Aws Solution Architect Certification Notes

04 July 2021

0 Introduction

Exam Introduction

考试大纲

考试样题

1 Compute

1.1 Amazon EC2

  • each virtual is known as “instance”
  • limited to running up to a tatal of 20 on-demand instances acroos the instance family, purchasing 20 reserved instances
  • public key/private key for securely connection
  • Metadata and User Data (16 kb, not encrypted)
  • Billing and provisioning
    • On Demand: per hours, no upfront cost, good for auto scaling groups and unpredictable workloads, good for dev/test
    • Spot: 利用unused EC2 capacity, 90 discount, 无需bid for new pricing model, 可以用RequestSpotFleet() API来启动几千个以免中断(还可以设置提前notice),每个instance family, instance size, AZ都是分离的Spot pool,适用于big data,CICD,web servers, HPC 容器化workloads等
    • Reserved:比on demand要打折很多,有upfront,同个region下可以改变AZ,根据是否运行收费,可以在Marketplace中出售
      • Standard:1~3年
      • Scheduled:适用于predicatable recurring的任务
      • Convertible:

1
EC2的三种Pricing models

1
Dedicated Hosts vs Dedicated Instances

Instance的类型,根据CPU/Memory/storage/networking capacity/各种flexibility来选择和区分

Launching Instances

  • basic monitoring - 5 mins, changeable
  • can be shared or dedicated

Amazon Machine Images(AMI)

  • launching are regional, can copy to other regions
  • Volumns attached instance:
    • Elastic Block Store - persistent持久化存储,存储依赖于S3
    • instance store - ephemeral短暂存储,instance关闭则丢失数据,下次再用S3上的template创建

Networking networking limits (per region or as specified)

IP Address

  • Public: instance启动和停止都会重新分配 in public subnets (VPC)
  • Private: 自动assign
  • Elastic IP: static IP,每个account最多5个IP per region by default
  • You can attach a network interface to an instance in a different subnet as long as its within the same AZ.
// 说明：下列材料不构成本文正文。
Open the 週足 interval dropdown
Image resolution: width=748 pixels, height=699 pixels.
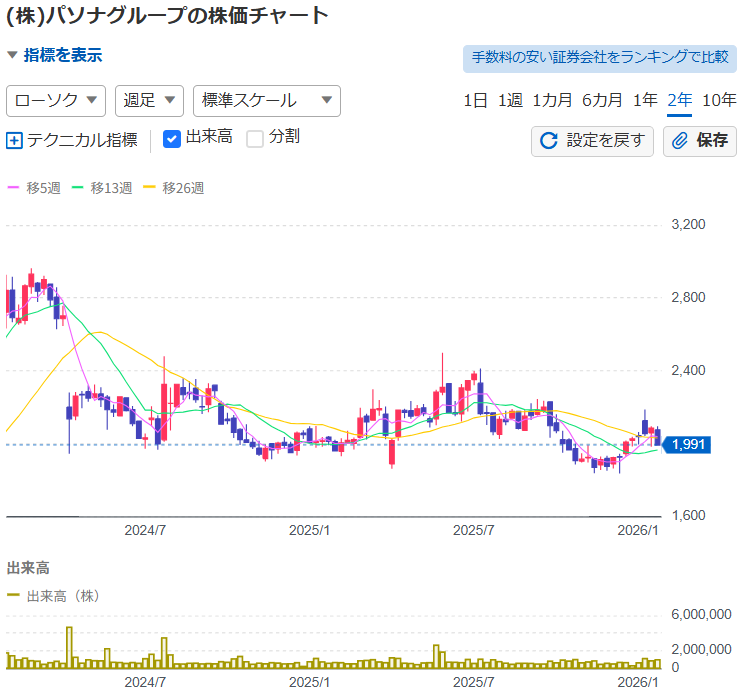pos(149,101)
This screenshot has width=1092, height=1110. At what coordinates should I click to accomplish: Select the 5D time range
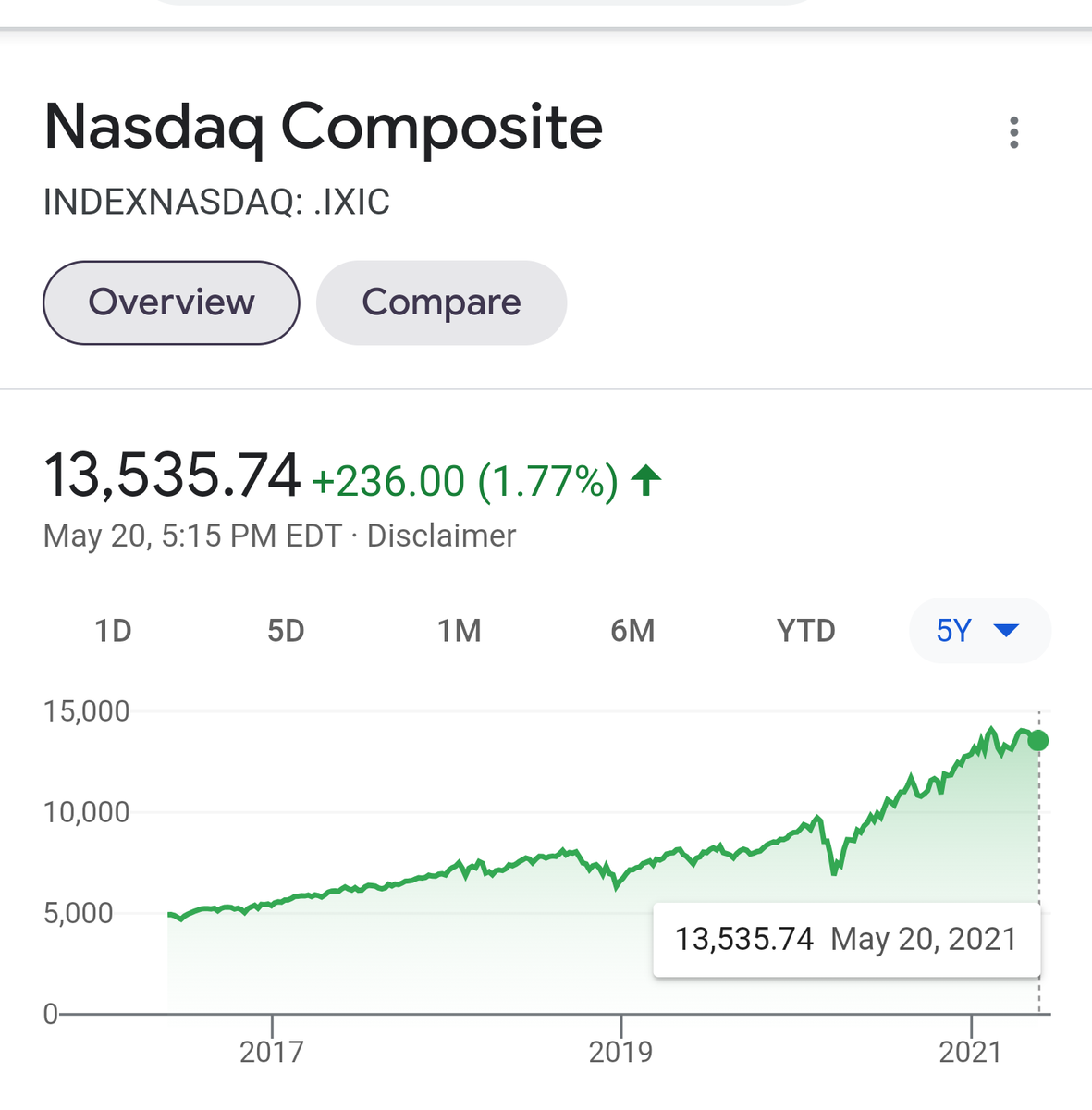286,631
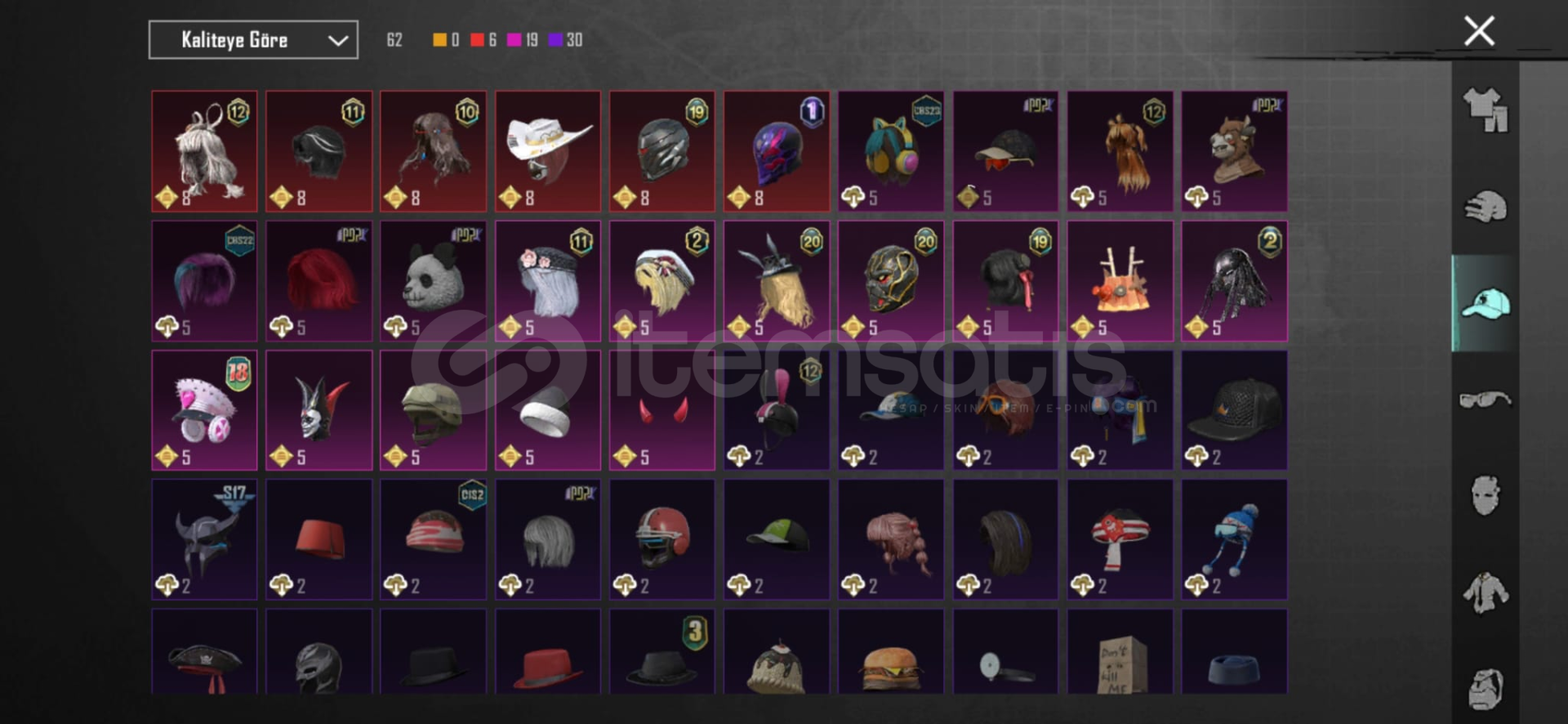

Elastic Network Interfaces(ENI)

  • a logical networking component in a VPC that represents a virtural network card

Enhanced Networking - Elastic network Adapter (ENA)

  • 增强网络由ENA具体实现,提供更高的带宽,更高的higher Packet-per-second每秒包数 performance
  • 目前AWS用的SR-IOV来实现增强网络
  • in VPC, only in certain instances, must launch HVM AMI with适当drivers

Elastic Fabric Adapter (EFA)

  • 是上面ENA的基础上多了些能力
  • can handle IP traffic like ENA, also supports important access model commonly 称为 OS bypass
  • 通过EFA,HPC的应用并搭载Message passing Interface (MPI) and Machine Learning 可将NVIDIA Collective Communications Library (NCCL)可以scale up到数千个CPU或GPU
  • 作为EC2上的optional networking没有额外cost

ENI vs ENA vs EFA

  • 使用ENI的时候: 这个是基础adapter type,无需HPC的时候使用,适用所有的instance types
  • 使用ENA的时候: 需要higher带宽和lower inter-instance延迟的时候,只支持HVM类型的instances
  • 使用EFA的时候: HPC w/ MPI和ML的时候,各个apps之间耦合比较多,适用于所有类型的instance types

Placement Groups

  • 是个逻辑概念:
    • Cluster
    • Spread
    • Partition

Identity and access Management(IAM) Roles

  • attach IAM role at launch time or any time by using AWS CLI, SDK or EC2 console
  • can be attached, modified and replaced
  • only one IAM role can be attached to an EC2 instance
  • IAM roles are universal and can be used in any region

Bastion/Jump Hosts

  • EC2 instance可以被设置成Bastion/Jump Hosts堡垒/跳板机
  • 可通过ssh或rdp协议连接,需要配置安全组限制访问,HA自动扩缩容
  • 最佳实践是部署堡垒机在两个AZ,并使用自动缩扩容和弹性IP

EC2 Migration

  • VM Import/Export是一个工具用来迁移VMwaare 微软 XEN等虚拟机到云上
  • 也可将EC2 instance转换回来,只能用API或者CLI,不能用console;创建images前需要停止机器
  • VM connector plugin for vCenter:
    • 步骤1 VMs to S3; 步骤2 converts into EC2 AMI; 可在vCenter中追踪

Monitoring

  • EC2 instance的监控是每分钟,每一项检查返回pass or fail,所以监控都pass然后overall返回ok,否则为impaired
  • System层面上的检查(StatusCheckFailed_System)AWS会修复;Instance层面上的检查(StatusCheckFailed_Instance)需要用户自己修复
  • Status Check建立在EC2 instance上,可以disabled或者deleted,可以通过Amazon CloudWatch创建alerms,包括Recover/Stop/Terminate/Reboot instances
  • 最好是通过EC2来重启instance而不是OS(CloudWatch是Standard监测5分钟,detailed监测1分钟,可改变)

Tags

  • 用来管理AWS asset各种内容(cost allocation, security, automation, many other users…)的标签
  • 自己定义tag的key和optional value
  • 通过AWS Config rules来创建,大部分资源的标签可以为50个

Resource Groups

  • 上面tags定义的AWS asset的对应

High Availability Approaches for Compute

  • Up-to-date AMIs are critical for rapid fail-over更新的AMI对故障转移很重要
  • AMIs可以在不同regions拷贝,选择水平扩展防止错误只延续到少部分集器
  • 只有Reserved Instances才能保证一定有资源(on demand和Spot不行)
  • 自动缩扩容Auto Scaling和弹性负载均衡Elastic Load Balancing通过维持最少instances可提供自动recovery
  • Route 53的health check也有自愈功能

Migration

  • AWS Server Migration Service(SMS)用来做数千个on-premises的workloads,增量复制到live servers volumn中
  • 支持各种VMs和AWS之间的相互转换
  • Server Migration Connector被下载到on-premises vSphere or Hyper-V env.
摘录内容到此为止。